Basically, this means that it will display all your cookie session data back into the same cookie, which is equal to your root domain.

Step 2: Add to Rails Config

Now that you have a custom class in lib, make sure it automatically loads it. If that doesn't mean anything to you, check here: Rails 3 Startup

First of all, make sure that you are system-wide using the cookie store. In config/application.rb we tell Rails to use cookie storage.

 # We use a cookie_store for session data config.session_store :cookie_store, :key => '_yourappsession', :domain => :all 

The reason mentioned here is related to the line :domain => :all . There are other people who suggested specifying :domain => ".yourdomain.com" instead of :domain => :all . For some reason, this did not work for me, and I need a custom middleware class, as described above.

Then in config/environments/production.rb add:

 config.middleware.use "CustomDomainCookie", ".yourdomain.com" 

Please note that the previous point is necessary. See “ Subdomain cookies sent to a parent domain request? ” For what.
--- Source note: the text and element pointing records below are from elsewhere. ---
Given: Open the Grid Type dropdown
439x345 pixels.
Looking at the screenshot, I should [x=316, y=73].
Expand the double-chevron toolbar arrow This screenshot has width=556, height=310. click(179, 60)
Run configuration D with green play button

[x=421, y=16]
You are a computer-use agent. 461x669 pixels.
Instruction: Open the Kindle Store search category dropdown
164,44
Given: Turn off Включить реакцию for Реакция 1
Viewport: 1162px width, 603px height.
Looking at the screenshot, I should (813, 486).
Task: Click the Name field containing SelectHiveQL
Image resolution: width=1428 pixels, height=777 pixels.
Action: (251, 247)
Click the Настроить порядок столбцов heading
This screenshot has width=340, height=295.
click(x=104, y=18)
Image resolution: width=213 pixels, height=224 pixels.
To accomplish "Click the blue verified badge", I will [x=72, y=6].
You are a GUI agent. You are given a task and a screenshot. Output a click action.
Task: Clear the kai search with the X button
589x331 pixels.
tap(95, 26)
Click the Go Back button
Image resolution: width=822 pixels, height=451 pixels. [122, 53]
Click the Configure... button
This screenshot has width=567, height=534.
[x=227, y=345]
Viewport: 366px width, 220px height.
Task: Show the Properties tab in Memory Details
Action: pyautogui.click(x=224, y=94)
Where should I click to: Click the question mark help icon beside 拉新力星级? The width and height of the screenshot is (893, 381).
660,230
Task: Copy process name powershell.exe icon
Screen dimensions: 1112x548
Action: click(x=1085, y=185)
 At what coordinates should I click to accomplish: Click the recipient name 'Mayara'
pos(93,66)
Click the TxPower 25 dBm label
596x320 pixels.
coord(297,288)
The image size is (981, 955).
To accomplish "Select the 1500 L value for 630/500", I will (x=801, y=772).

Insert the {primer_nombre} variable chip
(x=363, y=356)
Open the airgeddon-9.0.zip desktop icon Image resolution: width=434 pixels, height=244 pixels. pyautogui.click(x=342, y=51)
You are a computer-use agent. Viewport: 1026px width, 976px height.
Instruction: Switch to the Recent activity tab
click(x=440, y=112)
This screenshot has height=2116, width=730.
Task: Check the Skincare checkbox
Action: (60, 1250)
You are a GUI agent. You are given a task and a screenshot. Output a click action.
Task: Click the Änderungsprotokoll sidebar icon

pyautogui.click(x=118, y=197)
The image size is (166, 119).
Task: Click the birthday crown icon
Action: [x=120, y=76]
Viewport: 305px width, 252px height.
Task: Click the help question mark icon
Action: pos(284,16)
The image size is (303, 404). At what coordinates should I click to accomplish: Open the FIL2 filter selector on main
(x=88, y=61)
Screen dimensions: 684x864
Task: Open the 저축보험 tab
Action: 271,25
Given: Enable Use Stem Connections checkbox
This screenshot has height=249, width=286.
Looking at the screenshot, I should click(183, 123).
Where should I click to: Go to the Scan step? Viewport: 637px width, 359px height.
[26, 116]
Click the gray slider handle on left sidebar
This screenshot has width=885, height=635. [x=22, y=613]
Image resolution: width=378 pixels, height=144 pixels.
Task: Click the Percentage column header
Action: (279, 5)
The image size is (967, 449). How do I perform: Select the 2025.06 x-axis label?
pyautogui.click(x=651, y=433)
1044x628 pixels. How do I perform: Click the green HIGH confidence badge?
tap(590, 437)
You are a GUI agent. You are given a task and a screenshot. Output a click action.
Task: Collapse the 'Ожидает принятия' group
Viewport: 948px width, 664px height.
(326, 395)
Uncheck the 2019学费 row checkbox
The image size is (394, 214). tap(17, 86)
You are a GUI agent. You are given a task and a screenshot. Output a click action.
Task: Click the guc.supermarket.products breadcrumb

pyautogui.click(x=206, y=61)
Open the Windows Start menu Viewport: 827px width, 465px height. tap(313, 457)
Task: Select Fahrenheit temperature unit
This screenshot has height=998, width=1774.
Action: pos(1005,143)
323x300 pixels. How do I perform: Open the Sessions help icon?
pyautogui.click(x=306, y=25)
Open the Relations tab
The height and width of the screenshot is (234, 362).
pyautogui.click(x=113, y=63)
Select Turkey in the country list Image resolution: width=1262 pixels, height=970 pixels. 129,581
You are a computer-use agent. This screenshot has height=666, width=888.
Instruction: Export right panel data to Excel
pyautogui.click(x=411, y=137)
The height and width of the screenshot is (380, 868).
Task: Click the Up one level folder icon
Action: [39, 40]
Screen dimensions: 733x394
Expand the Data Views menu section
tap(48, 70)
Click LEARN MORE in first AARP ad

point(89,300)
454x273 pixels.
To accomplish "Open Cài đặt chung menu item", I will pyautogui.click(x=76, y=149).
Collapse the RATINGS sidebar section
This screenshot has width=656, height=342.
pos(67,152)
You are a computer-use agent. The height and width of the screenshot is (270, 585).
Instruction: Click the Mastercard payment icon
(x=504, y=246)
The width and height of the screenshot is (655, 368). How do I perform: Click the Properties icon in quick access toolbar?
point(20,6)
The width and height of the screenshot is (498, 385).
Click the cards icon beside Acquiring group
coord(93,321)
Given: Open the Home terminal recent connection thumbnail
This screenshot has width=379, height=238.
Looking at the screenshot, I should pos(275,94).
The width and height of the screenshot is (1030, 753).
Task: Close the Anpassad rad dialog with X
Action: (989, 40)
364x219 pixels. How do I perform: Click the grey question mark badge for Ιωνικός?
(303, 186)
Then in config/environments/development.rb add:

 config.middleware.use "CustomDomainCookie", ".lvh.me" 

The lvh.me trick maps to the local host. This is amazing. See this Railscast for subdomains and this note for more information. Information.

Hope this should do it. I'm honestly not quite sure why this process is confusing, because I feel that cross subdomains are common. If anyone has any further information on the reasons underlying each of these steps, please inform us in the comments.